November 17, 2016
Written by Lisa Schnirring
This post originally appeared on the Center for Infectious Disease Research and Policy.
An oral capsule that unfolds into a star shape once it enters the stomach can deliver long-acting malaria protection that might offer a new weapon against the disease, and there’s hope that the new drug delivery system could also help battle other diseases—such as tuberculosis and HIV—that require strict medication adherence.
A research team based at the Massachusetts Institute of Technology (MIT) reported the first promising results today from tests on pigs, plus mathematical modeling estimates showing how the new drug-delivery method could fit into malaria elimination strategy. They published their findings in the latest edition of Science Translational Medicine.

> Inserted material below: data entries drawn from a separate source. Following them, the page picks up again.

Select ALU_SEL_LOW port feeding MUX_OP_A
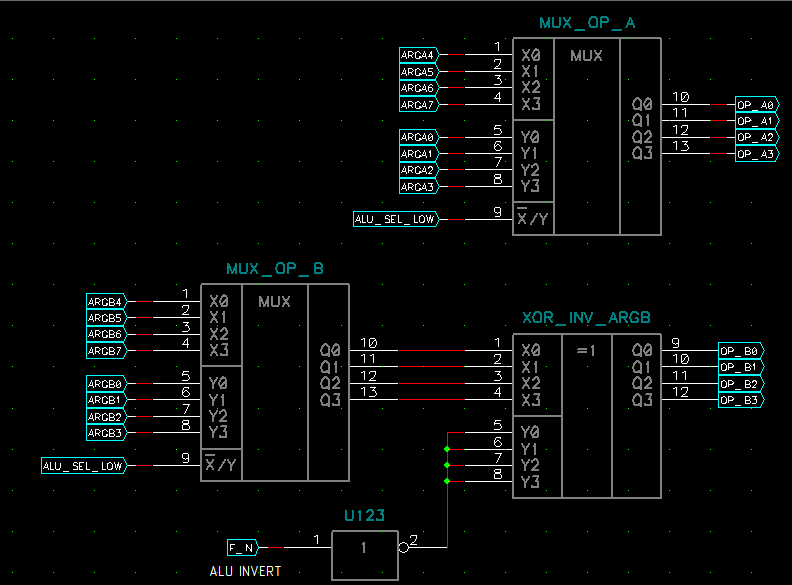This screenshot has width=792, height=585. (x=395, y=219)
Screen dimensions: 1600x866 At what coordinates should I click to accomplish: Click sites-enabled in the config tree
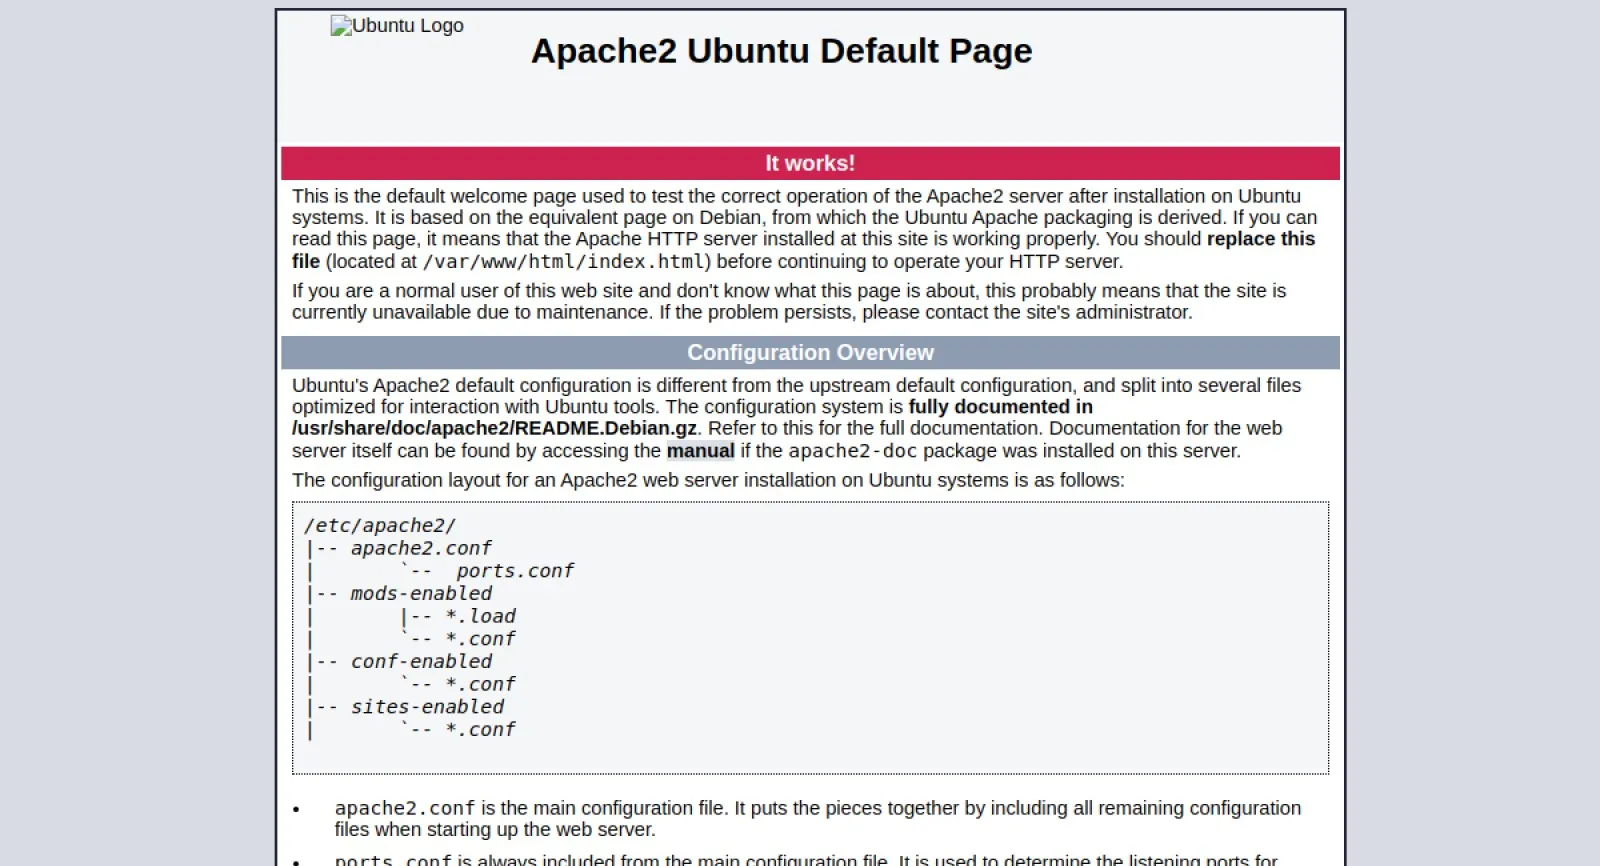click(x=427, y=707)
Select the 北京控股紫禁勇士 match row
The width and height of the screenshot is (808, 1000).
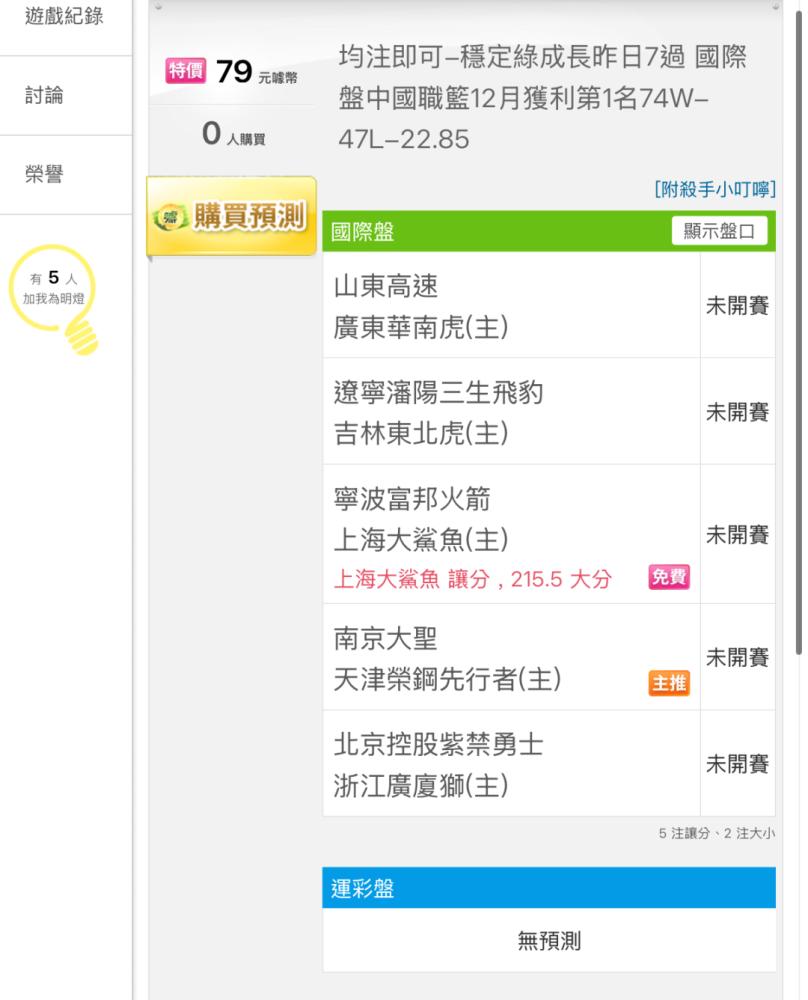click(511, 765)
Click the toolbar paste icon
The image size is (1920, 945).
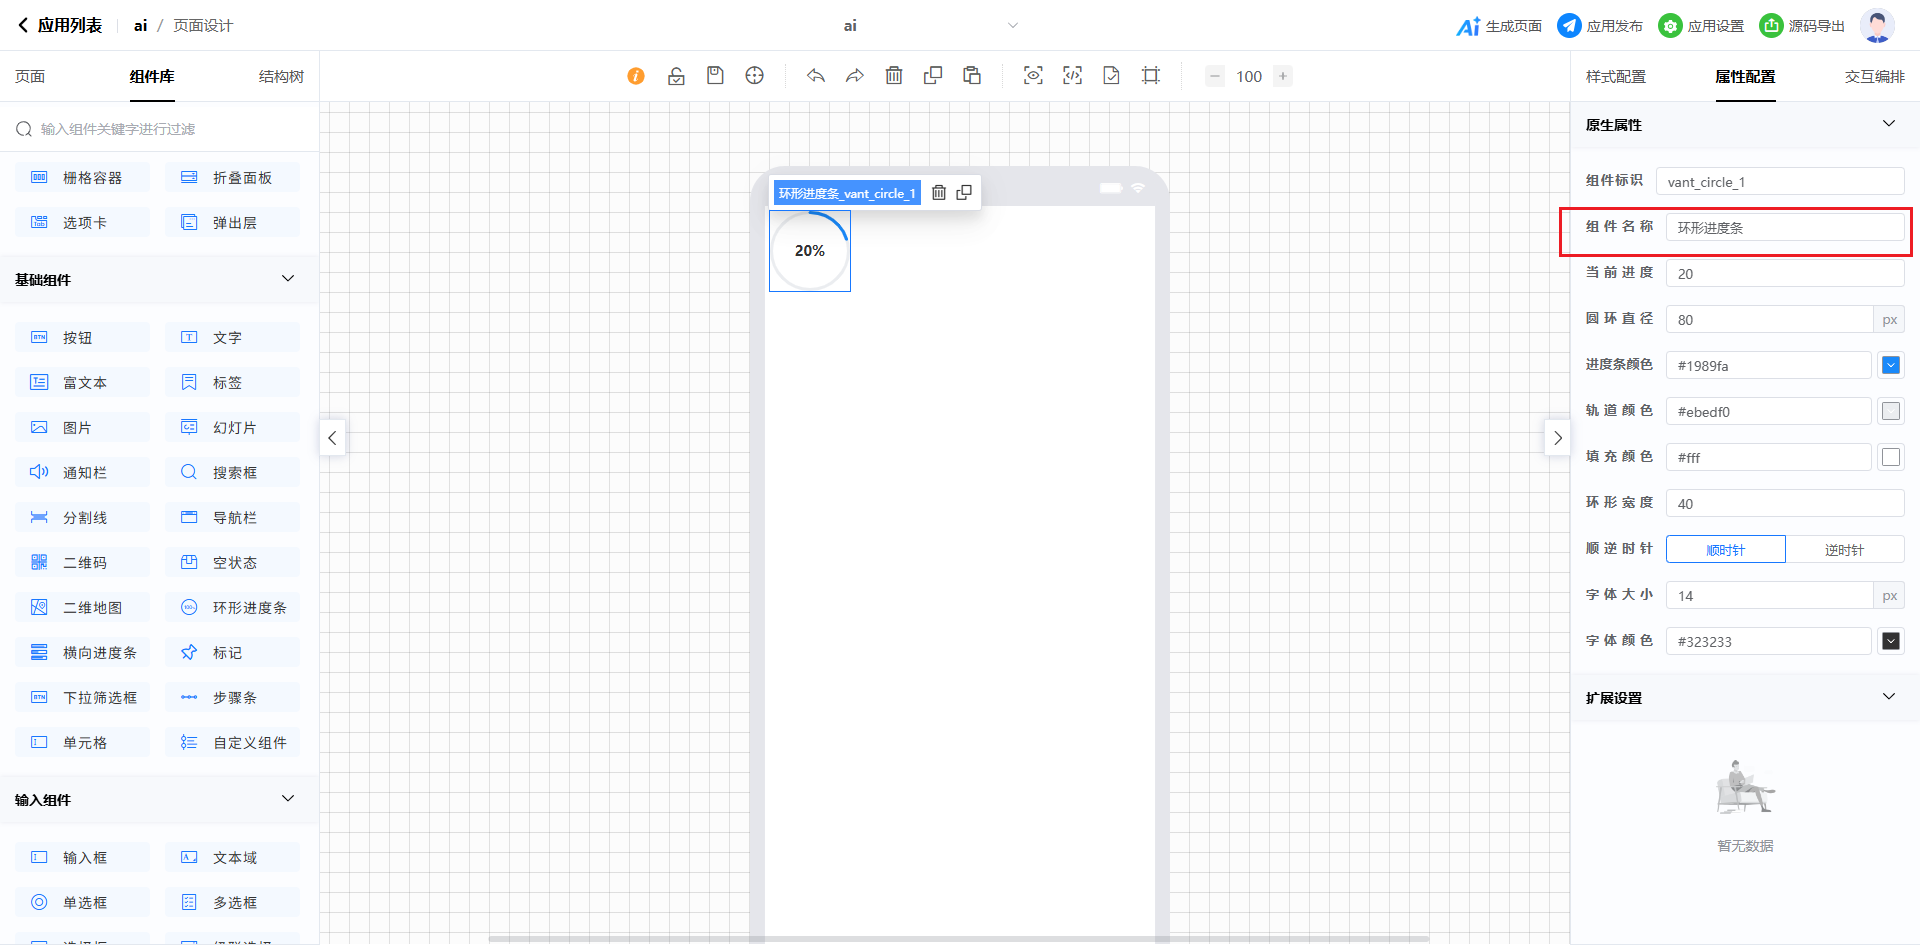point(972,76)
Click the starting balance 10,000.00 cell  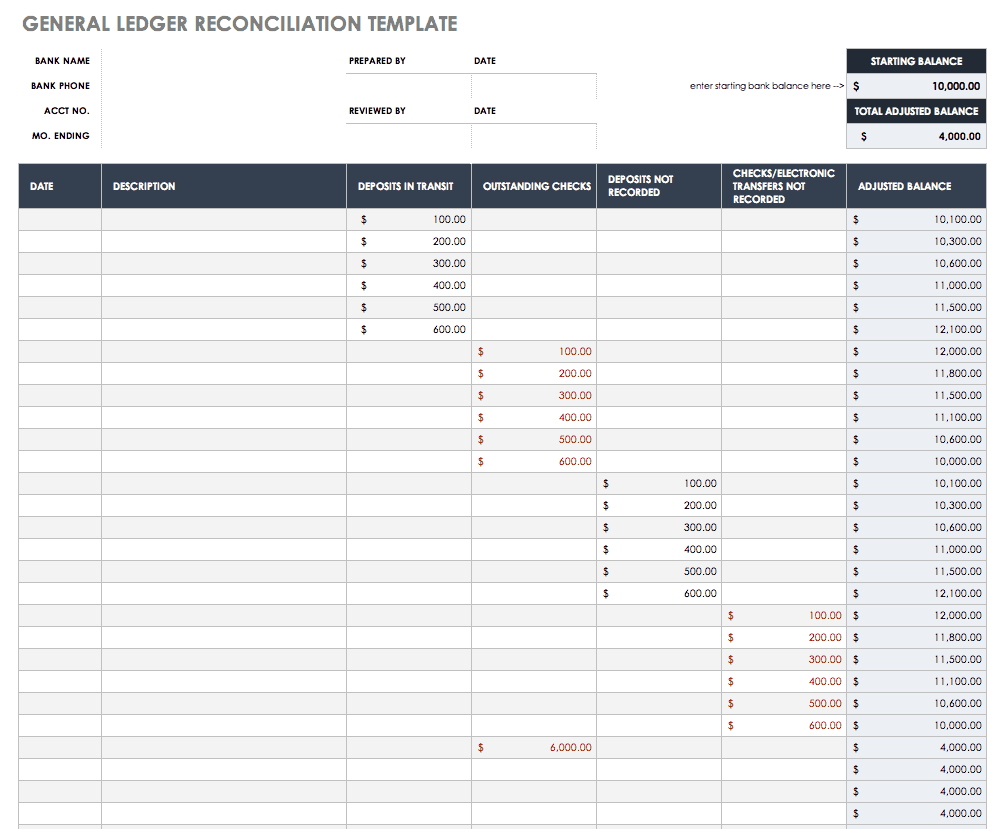[x=916, y=86]
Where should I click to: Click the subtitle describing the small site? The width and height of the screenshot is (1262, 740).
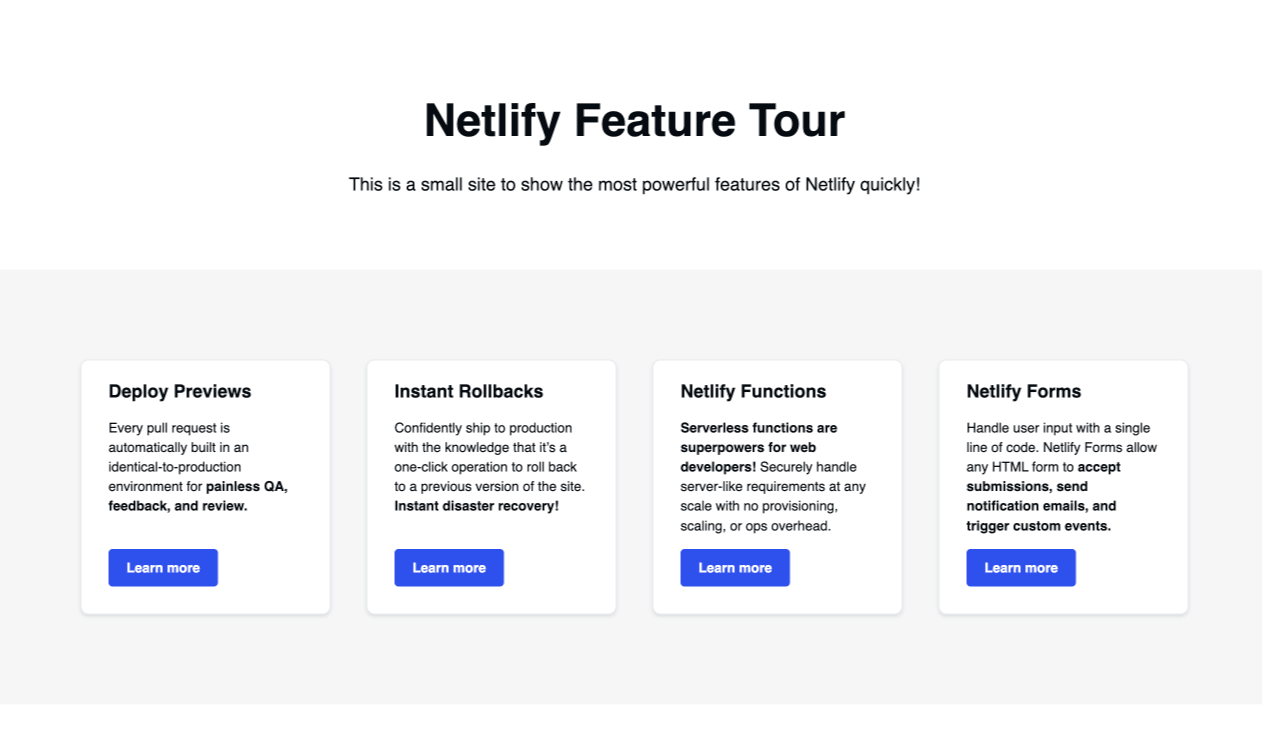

In another key malaria development today, researchers from the World Health Organization (WHO) unveiled research affirming the disease-cutting effects of treated bed nets in parts of Africa that bear a heavy malaria burden, even in areas where the mosquitoes are resistant to the insecticide.
The malaria drug study marks the one of earliest applications of the new platform, which was initially developed at MIT and is now licensed by Lyndra, an early-stage biotechnology company based in Cambridge, Mass.
The oral capsule used in the study is about the size of a fish-oil supplement and contains polymers and other materials mixed with ivermectin, used to interrupt the spread of malaria and other parasites. Once in the stomach, the size and star shape of the unfolded capsule keeps it there long enough deliver therapy for 7 days or longer before it breaks down and passes through the gastrointestinal tract. In experiments with pigs, researchers showed long-acting controlled release of ivermectin for 2 weeks.